• **Görev tanımı**
Aşağıdaki alıntı metinde "ilâhî" kelimesi nerelerde geçiyorsa, her birini yanındaki kelimeyle birlikte, metindeki sırasıyla yaz.

• **Alıntı metin**
+++++

Müeyyedüddin-i Cendî -kuddise sırruh- Hazretleri ilâhî ilimleri insan hafsalasının alamayacağını, bu gibi esrâr-ı ilâhî'yi ancak Hâtemü'l-evliyâ'nın ve ona vâris olan diğer velilerin bilebileceğini haber vererek şöyle buyurmuştur:
"Bunları anlamak ve kavramak, işiten ve dinleyenlerin işitme ve anlama gücünün pek ötesindedir.
Bir kimse, bunları ayrıntılı olarak öğrenmek ve görmek istiyorsa, Hâtemü'l-evliyâ'nın ve onun vârislerinin yoluna sâlik olsun, elini bu büyüklere teslim etsin."
(Nefhatü'r-Ruh ve Tuhfetü'l-Fütûh, s. 143)
Niçin?
Çünkü onu O yürütüyor, O'nun yürüttüğü esastır.
Aldananlar burada aldanıyor.
Nerede aldanıyor?
Bu ilâhî lütfu hafif tutuyor, elindeki ebedî hayatı ilgilendiren ruhsatı kaçırıyor.
Ancak Allah-u Teâlâ kime duyurursa, işi sağlam tutuyor işin içyüzünü kavrıyor.
Kim ki ucuz tutarsa ucuz olarak gider. Kıymet verdiği nispette de kıymete dahil olur.

+++++

• **Veri bölümü**

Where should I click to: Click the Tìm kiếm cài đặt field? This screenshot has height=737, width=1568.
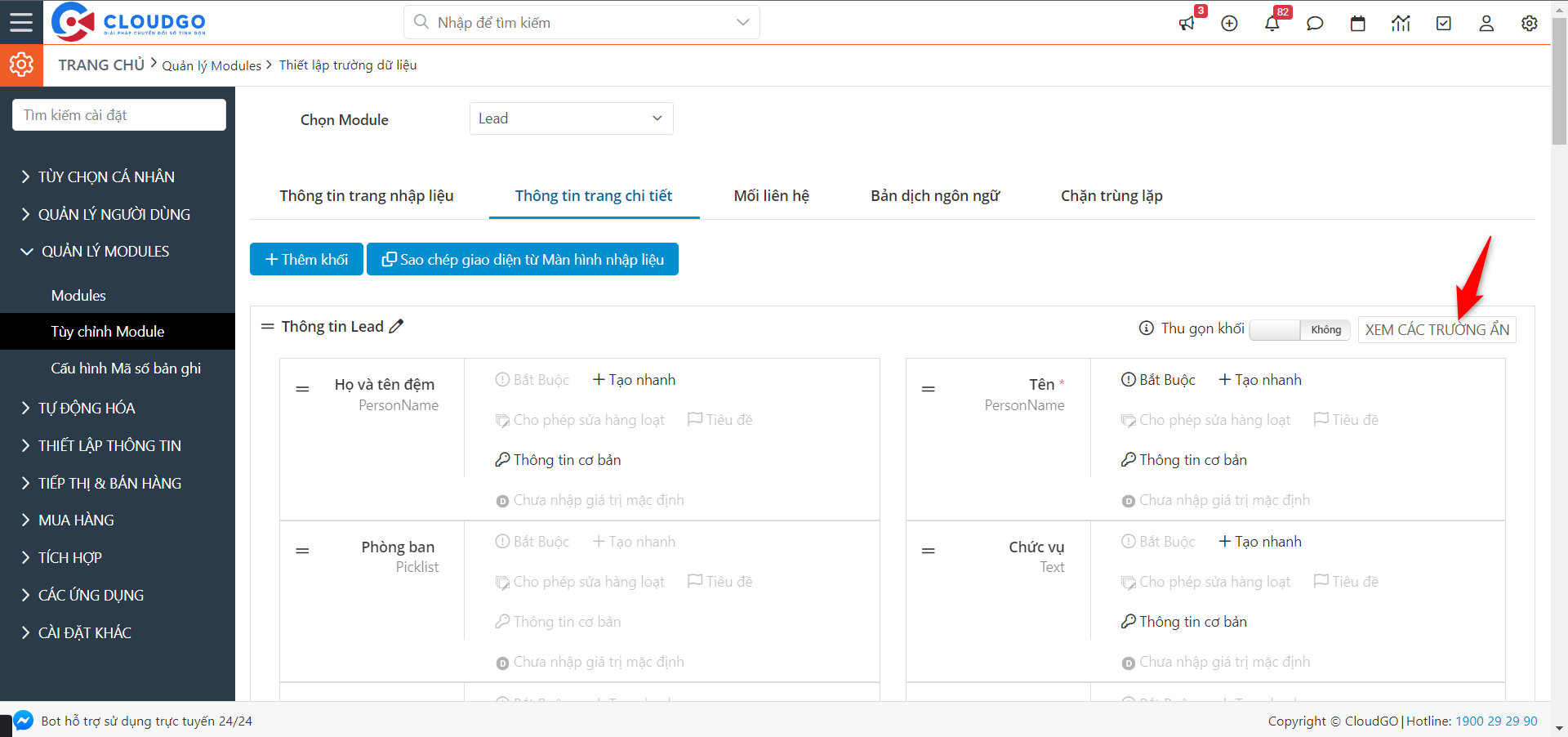click(x=119, y=115)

+++++

• **Sorunun cevabı**
1. ilâhî ilimleri
2. esrâr-ı ilâhî'yi
3. ilâhî lütfu